*** Records supplied
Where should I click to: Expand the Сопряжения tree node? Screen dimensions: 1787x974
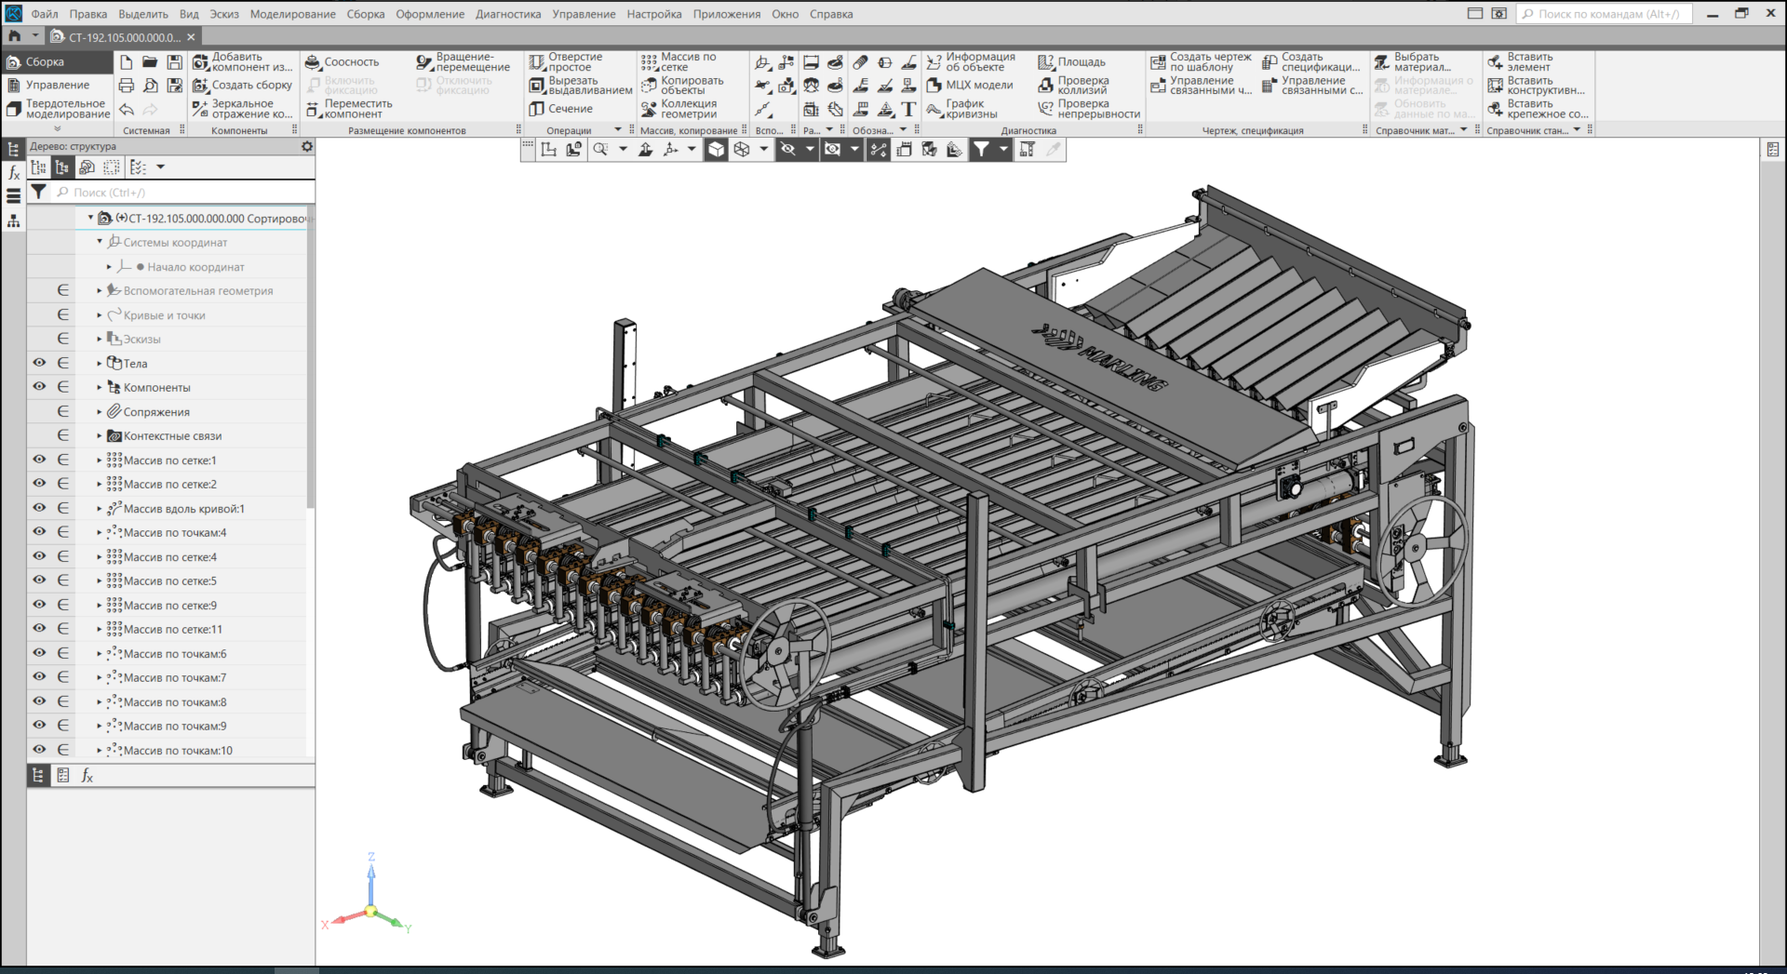[100, 411]
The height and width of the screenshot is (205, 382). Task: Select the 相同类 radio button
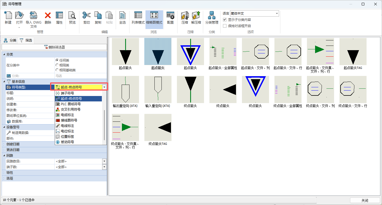point(57,65)
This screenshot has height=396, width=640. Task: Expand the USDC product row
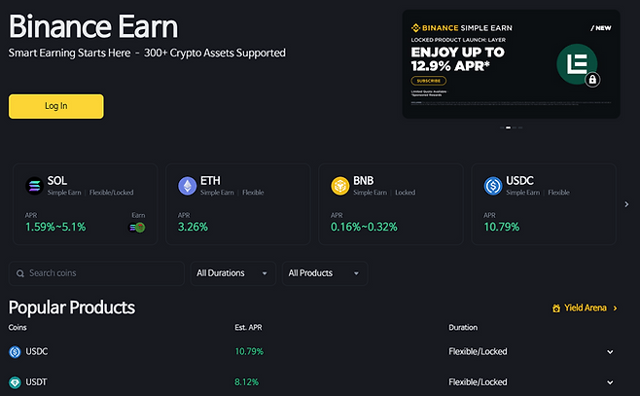coord(610,351)
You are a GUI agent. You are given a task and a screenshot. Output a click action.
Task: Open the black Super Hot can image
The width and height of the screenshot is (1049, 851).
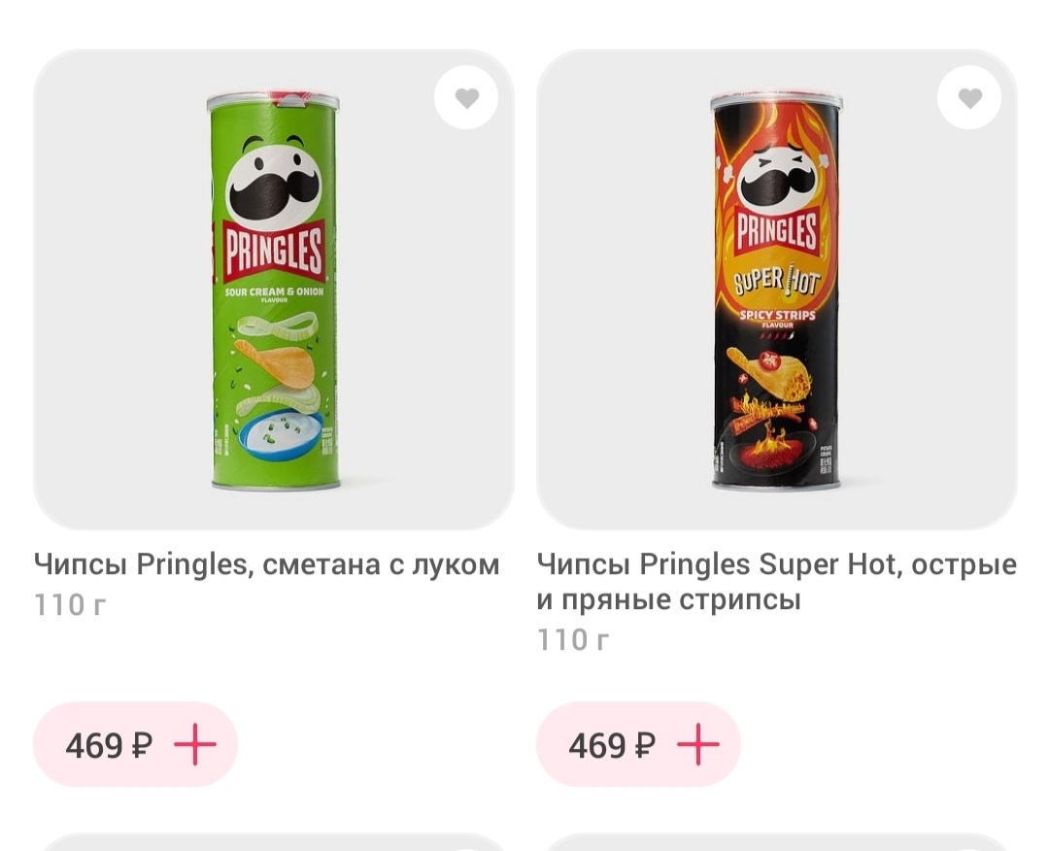776,291

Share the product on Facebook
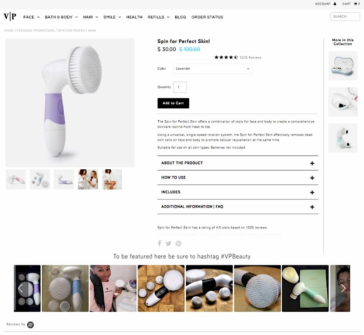(160, 244)
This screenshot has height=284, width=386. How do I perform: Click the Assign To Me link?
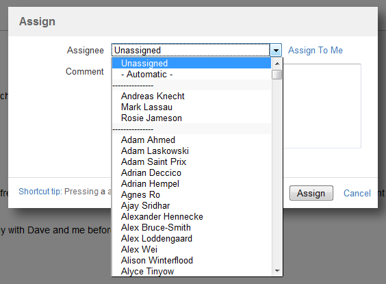[x=316, y=50]
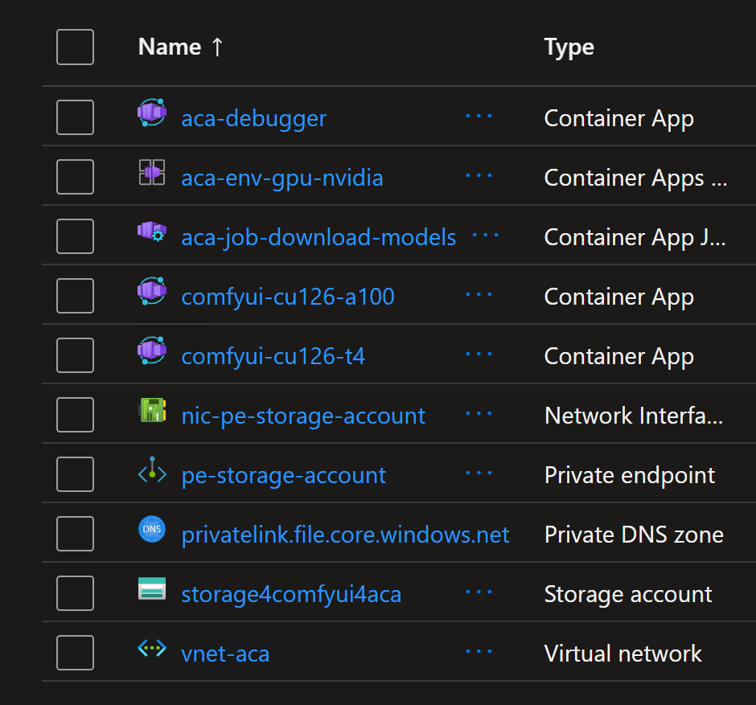Click the pe-storage-account private endpoint icon
This screenshot has width=756, height=705.
[152, 471]

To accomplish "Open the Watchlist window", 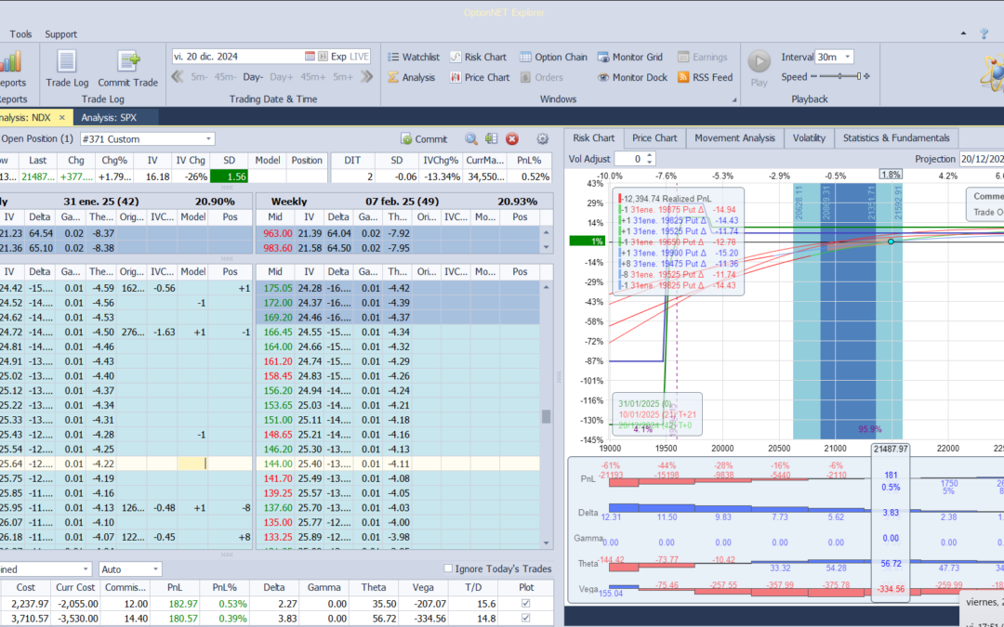I will [413, 57].
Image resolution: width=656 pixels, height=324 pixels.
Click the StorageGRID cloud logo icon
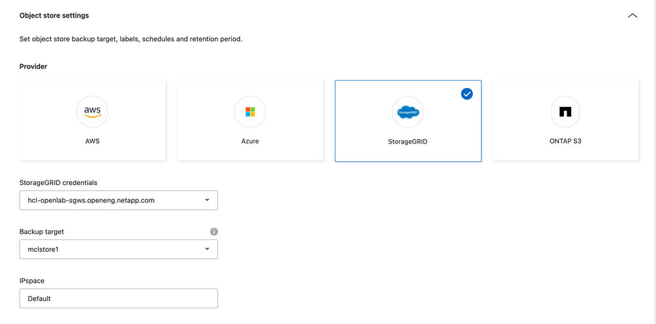408,112
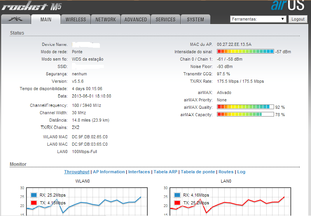Show AP Information link
The image size is (311, 216).
point(109,172)
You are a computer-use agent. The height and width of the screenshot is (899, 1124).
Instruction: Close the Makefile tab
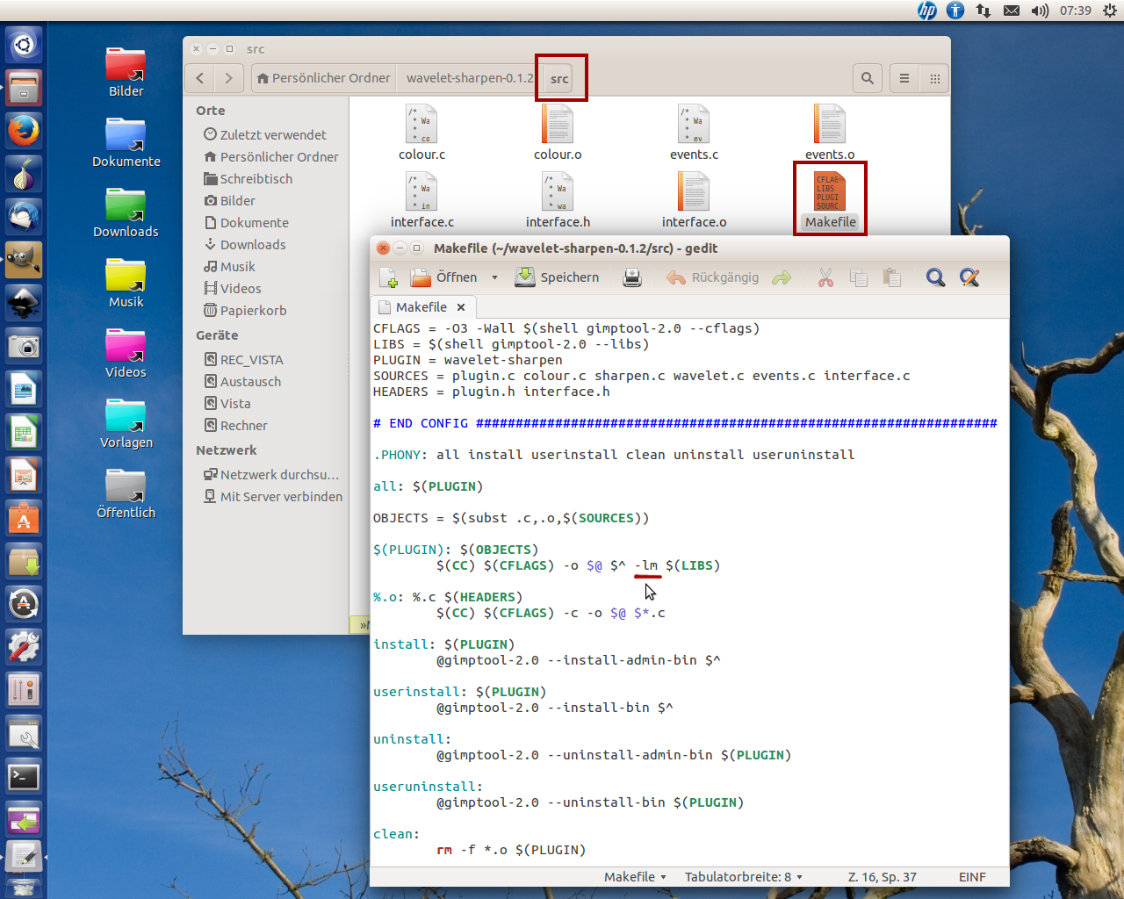(x=461, y=307)
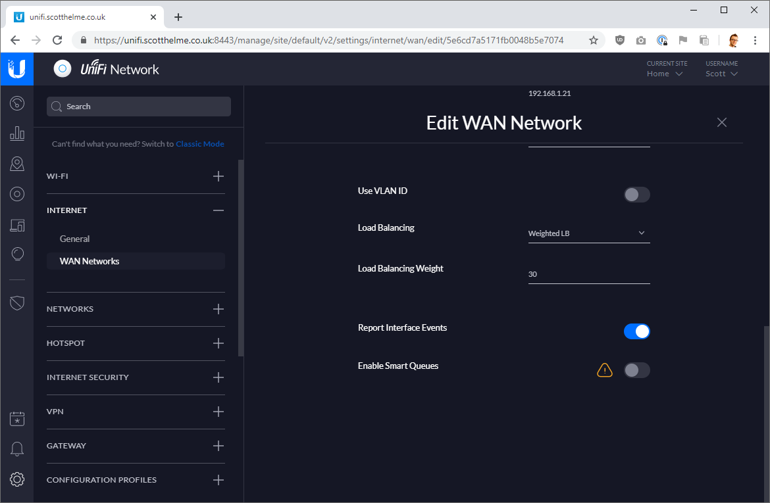
Task: Click the Load Balancing Weight input field
Action: (x=588, y=274)
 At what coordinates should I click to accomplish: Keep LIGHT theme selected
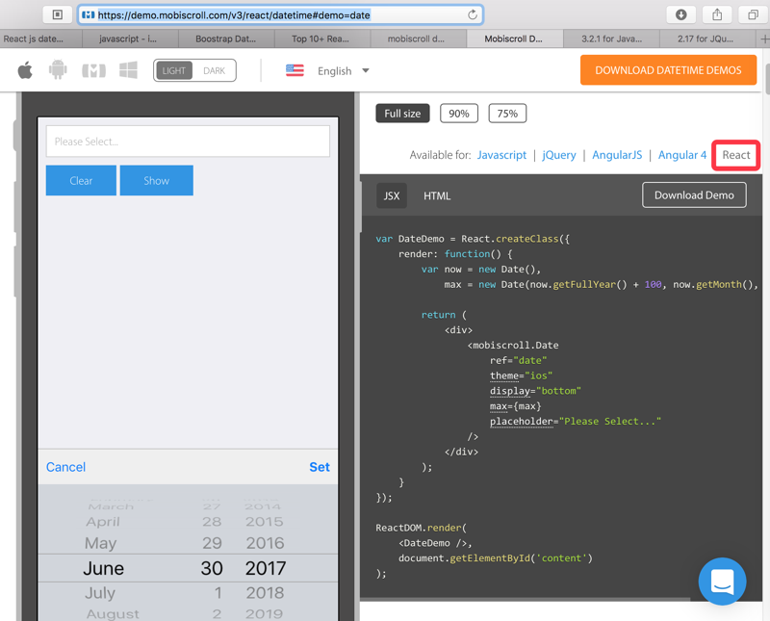click(172, 69)
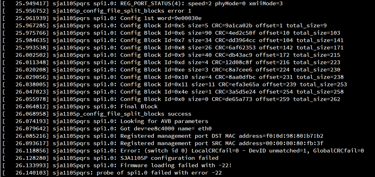
Task: Select the Config Block Id=0x4e line
Action: point(173,92)
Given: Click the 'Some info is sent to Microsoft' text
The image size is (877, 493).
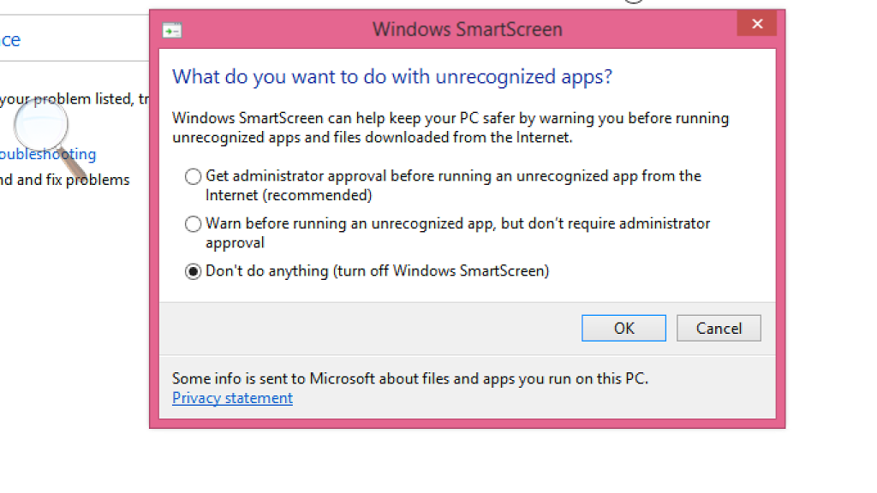Looking at the screenshot, I should 409,378.
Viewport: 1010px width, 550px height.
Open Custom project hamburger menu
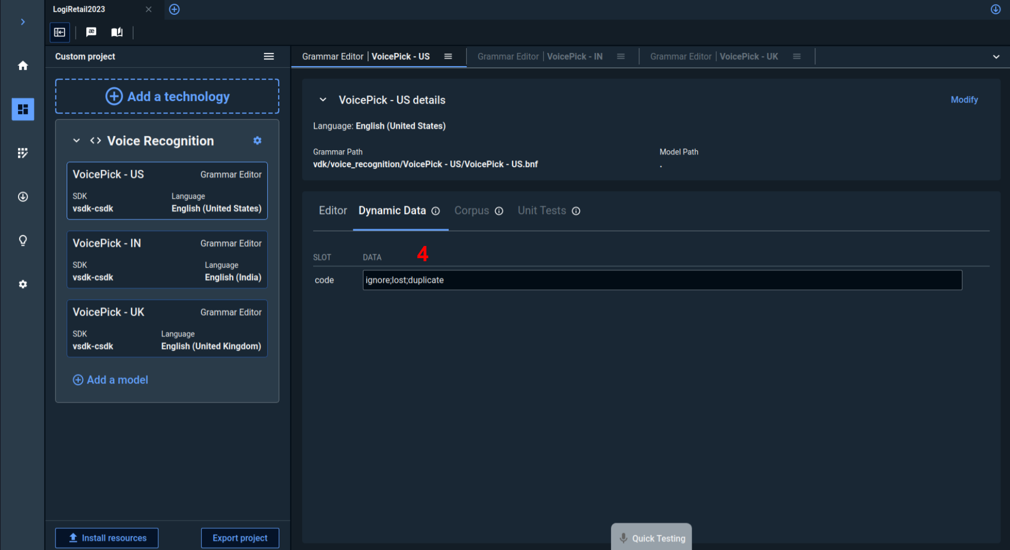click(x=269, y=57)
******
About this exercise -
Wherever the string "agent" appears in the records, copy the whole line.

Result of the exercise -
You are a GUI agent. You are given a task and a screenshot. Output a click action.
You are a computer-use agent. The height and width of the screenshot is (899, 1124).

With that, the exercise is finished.